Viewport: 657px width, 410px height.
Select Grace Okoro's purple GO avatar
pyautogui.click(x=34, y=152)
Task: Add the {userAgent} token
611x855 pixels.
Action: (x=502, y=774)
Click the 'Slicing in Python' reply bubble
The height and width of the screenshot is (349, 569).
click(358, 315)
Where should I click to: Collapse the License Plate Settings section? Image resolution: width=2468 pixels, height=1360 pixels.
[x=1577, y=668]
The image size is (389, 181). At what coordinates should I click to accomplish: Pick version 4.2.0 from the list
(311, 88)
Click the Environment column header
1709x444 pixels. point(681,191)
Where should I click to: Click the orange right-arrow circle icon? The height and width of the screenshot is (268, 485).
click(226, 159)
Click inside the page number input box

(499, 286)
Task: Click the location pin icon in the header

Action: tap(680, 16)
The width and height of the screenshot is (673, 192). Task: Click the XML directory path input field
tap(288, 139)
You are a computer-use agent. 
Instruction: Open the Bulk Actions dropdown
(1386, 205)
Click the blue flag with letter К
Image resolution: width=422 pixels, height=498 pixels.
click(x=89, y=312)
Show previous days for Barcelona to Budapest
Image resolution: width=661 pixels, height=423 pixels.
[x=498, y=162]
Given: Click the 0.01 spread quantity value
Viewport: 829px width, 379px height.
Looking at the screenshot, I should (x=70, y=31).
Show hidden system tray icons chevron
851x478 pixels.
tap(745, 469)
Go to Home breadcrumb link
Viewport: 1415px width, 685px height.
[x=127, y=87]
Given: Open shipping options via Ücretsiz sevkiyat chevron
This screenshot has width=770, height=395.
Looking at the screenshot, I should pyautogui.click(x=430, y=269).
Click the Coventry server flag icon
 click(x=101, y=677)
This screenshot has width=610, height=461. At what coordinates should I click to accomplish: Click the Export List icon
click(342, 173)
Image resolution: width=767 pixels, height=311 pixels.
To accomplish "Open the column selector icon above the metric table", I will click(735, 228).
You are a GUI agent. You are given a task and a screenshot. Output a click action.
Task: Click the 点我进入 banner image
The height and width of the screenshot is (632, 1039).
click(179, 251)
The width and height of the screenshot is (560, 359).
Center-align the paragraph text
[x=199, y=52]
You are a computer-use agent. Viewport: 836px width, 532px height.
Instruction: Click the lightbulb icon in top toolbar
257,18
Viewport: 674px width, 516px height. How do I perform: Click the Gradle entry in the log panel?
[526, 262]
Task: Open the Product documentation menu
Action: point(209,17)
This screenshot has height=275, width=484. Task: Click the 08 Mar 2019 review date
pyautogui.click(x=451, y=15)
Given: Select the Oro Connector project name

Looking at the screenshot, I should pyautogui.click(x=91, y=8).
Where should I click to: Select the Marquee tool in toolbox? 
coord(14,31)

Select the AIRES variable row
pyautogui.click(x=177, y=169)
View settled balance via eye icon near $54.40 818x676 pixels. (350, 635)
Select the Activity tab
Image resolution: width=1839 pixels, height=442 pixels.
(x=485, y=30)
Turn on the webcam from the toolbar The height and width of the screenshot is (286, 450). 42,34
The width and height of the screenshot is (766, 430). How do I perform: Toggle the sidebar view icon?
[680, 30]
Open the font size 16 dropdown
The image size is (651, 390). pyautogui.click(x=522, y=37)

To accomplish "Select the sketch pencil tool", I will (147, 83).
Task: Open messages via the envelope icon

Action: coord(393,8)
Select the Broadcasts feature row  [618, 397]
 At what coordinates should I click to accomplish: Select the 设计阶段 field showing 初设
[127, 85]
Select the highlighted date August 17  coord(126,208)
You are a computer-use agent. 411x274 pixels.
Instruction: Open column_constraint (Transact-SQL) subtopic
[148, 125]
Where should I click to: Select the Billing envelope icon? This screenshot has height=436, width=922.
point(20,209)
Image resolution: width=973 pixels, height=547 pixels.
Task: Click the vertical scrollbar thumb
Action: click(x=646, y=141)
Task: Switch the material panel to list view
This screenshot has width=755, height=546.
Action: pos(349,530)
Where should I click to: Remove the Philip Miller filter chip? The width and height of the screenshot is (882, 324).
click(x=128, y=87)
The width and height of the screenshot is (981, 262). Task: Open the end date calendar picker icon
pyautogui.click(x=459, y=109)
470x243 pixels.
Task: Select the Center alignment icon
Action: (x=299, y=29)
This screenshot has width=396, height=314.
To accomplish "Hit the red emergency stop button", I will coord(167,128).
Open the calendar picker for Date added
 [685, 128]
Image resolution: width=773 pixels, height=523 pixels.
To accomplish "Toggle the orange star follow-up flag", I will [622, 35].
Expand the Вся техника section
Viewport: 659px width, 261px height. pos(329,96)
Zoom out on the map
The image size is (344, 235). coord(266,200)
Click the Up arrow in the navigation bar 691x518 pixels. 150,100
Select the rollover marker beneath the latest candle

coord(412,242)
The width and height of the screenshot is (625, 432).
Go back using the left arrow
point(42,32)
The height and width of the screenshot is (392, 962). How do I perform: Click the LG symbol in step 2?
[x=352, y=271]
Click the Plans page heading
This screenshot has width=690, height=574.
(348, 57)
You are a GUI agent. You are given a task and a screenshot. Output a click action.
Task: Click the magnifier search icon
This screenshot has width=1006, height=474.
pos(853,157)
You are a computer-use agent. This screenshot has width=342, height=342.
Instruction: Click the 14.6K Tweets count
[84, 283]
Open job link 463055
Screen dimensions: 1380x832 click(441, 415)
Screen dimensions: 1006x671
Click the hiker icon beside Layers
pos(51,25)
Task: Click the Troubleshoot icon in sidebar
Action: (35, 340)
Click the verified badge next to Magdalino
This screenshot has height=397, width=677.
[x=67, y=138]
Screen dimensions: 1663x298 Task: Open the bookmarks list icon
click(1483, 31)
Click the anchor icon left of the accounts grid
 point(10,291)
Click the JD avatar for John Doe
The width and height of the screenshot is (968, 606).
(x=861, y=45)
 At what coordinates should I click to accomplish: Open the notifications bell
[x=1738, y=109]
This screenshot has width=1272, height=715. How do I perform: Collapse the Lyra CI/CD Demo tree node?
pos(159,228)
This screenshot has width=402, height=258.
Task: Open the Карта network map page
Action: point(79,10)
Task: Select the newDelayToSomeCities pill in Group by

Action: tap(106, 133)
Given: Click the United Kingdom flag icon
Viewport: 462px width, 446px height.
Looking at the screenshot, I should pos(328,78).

:::

Rewrite all the records with "Barcelona" swapped for "Valencia", changing nothing else.

▶ Task result
Viewport: 657px width, 410px height.
Select Grace Okoro's purple GO avatar
pyautogui.click(x=34, y=152)
Task: Add the {userAgent} token
611x855 pixels.
Action: (x=502, y=774)
Click the 'Slicing in Python' reply bubble
The height and width of the screenshot is (349, 569).
click(358, 315)
Where should I click to: Collapse the License Plate Settings section? Image resolution: width=2468 pixels, height=1360 pixels.
[x=1577, y=668]
The image size is (389, 181). At what coordinates should I click to accomplish: Pick version 4.2.0 from the list
(311, 88)
Click the Environment column header
1709x444 pixels. point(681,191)
Where should I click to: Click the orange right-arrow circle icon? The height and width of the screenshot is (268, 485).
click(226, 159)
Click inside the page number input box

(499, 286)
Task: Click the location pin icon in the header

Action: tap(680, 16)
The width and height of the screenshot is (673, 192). Task: Click the XML directory path input field
tap(288, 139)
You are a computer-use agent. 
Instruction: Open the Bulk Actions dropdown
(1386, 205)
Click the blue flag with letter К
Image resolution: width=422 pixels, height=498 pixels.
click(x=89, y=312)
Show previous days for Valencia to Budapest
Image resolution: width=661 pixels, height=423 pixels.
[x=498, y=162]
Given: Click the 0.01 spread quantity value
Viewport: 829px width, 379px height.
Looking at the screenshot, I should (x=70, y=31).
Show hidden system tray icons chevron
851x478 pixels.
tap(745, 469)
Go to Home breadcrumb link
Viewport: 1415px width, 685px height.
[x=127, y=87]
Given: Open shipping options via Ücretsiz sevkiyat chevron
This screenshot has width=770, height=395.
Looking at the screenshot, I should pyautogui.click(x=430, y=269).
Click the Coventry server flag icon
 click(x=101, y=677)
This screenshot has width=610, height=461. At what coordinates should I click to accomplish: Click the Export List icon
click(342, 173)
Image resolution: width=767 pixels, height=311 pixels.
To accomplish "Open the column selector icon above the metric table", I will click(735, 228).
You are a GUI agent. You are given a task and a screenshot. Output a click action.
Task: Click the 点我进入 banner image
The height and width of the screenshot is (632, 1039).
click(179, 251)
The width and height of the screenshot is (560, 359).
Center-align the paragraph text
[x=199, y=52]
You are a computer-use agent. Viewport: 836px width, 532px height.
Instruction: Click the lightbulb icon in top toolbar
257,18
Viewport: 674px width, 516px height. How do I perform: Click the Gradle entry in the log panel?
[526, 262]
Task: Open the Product documentation menu
Action: point(209,17)
This screenshot has height=275, width=484. Task: Click the 08 Mar 2019 review date
pyautogui.click(x=451, y=15)
Given: Select the Oro Connector project name

Looking at the screenshot, I should pyautogui.click(x=91, y=8).
Where should I click to: Select the Marquee tool in toolbox? 
coord(14,31)

Select the AIRES variable row
pyautogui.click(x=177, y=169)
View settled balance via eye icon near $54.40 818x676 pixels. (350, 635)
Select the Activity tab
Image resolution: width=1839 pixels, height=442 pixels.
(x=485, y=30)
Turn on the webcam from the toolbar The height and width of the screenshot is (286, 450). 42,34
The width and height of the screenshot is (766, 430). How do I perform: Toggle the sidebar view icon?
[680, 30]
Open the font size 16 dropdown
The image size is (651, 390). pyautogui.click(x=522, y=37)

To accomplish "Select the sketch pencil tool", I will (147, 83).
Task: Open messages via the envelope icon

Action: coord(393,8)
Select the Broadcasts feature row  [618, 397]
 At what coordinates should I click to accomplish: Select the 设计阶段 field showing 初设
[127, 85]
Select the highlighted date August 17  coord(126,208)
You are a computer-use agent. 411x274 pixels.
Instruction: Open column_constraint (Transact-SQL) subtopic
[148, 125]
Where should I click to: Select the Billing envelope icon? This screenshot has height=436, width=922.
point(20,209)
Image resolution: width=973 pixels, height=547 pixels.
Task: Click the vertical scrollbar thumb
Action: click(x=646, y=141)
Task: Switch the material panel to list view
This screenshot has width=755, height=546.
Action: pos(349,530)
Where should I click to: Remove the Philip Miller filter chip? The width and height of the screenshot is (882, 324).
click(x=128, y=87)
The width and height of the screenshot is (981, 262). Task: Open the end date calendar picker icon
pyautogui.click(x=459, y=109)
470x243 pixels.
Task: Select the Center alignment icon
Action: (x=299, y=29)
This screenshot has width=396, height=314.
To accomplish "Hit the red emergency stop button", I will coord(167,128).
Open the calendar picker for Date added
 [685, 128]
Image resolution: width=773 pixels, height=523 pixels.
To accomplish "Toggle the orange star follow-up flag", I will [622, 35].
Expand the Вся техника section
Viewport: 659px width, 261px height. pos(329,96)
Zoom out on the map
The image size is (344, 235). coord(266,200)
Click the Up arrow in the navigation bar 691x518 pixels. 150,100
Select the rollover marker beneath the latest candle

coord(412,242)
The width and height of the screenshot is (625, 432).
Go back using the left arrow
point(42,32)
The height and width of the screenshot is (392, 962). How do I perform: Click the LG symbol in step 2?
[x=352, y=271]
Click the Plans page heading
This screenshot has width=690, height=574.
(348, 57)
You are a GUI agent. You are given a task and a screenshot. Output a click action.
Task: Click the magnifier search icon
This screenshot has width=1006, height=474.
pos(853,157)
You are a computer-use agent. This screenshot has width=342, height=342.
Instruction: Click the 14.6K Tweets count
[84, 283]
Open job link 463055
Screen dimensions: 1380x832 click(441, 415)
Screen dimensions: 1006x671
Click the hiker icon beside Layers
pos(51,25)
Task: Click the Troubleshoot icon in sidebar
Action: (35, 340)
Click the verified badge next to Magdalino
This screenshot has height=397, width=677.
[x=67, y=138]
Screen dimensions: 1663x298 Task: Open the bookmarks list icon
click(1483, 31)
Click the anchor icon left of the accounts grid
 point(10,291)
Click the JD avatar for John Doe
The width and height of the screenshot is (968, 606).
(x=861, y=45)
 At what coordinates should I click to accomplish: Open the notifications bell
[x=1738, y=109]
This screenshot has width=1272, height=715. How do I perform: Collapse the Lyra CI/CD Demo tree node?
pos(159,228)
This screenshot has width=402, height=258.
Task: Open the Карта network map page
Action: point(79,10)
Task: Select the newDelayToSomeCities pill in Group by

Action: tap(106, 133)
Given: Click the United Kingdom flag icon
Viewport: 462px width, 446px height.
Looking at the screenshot, I should pos(328,78).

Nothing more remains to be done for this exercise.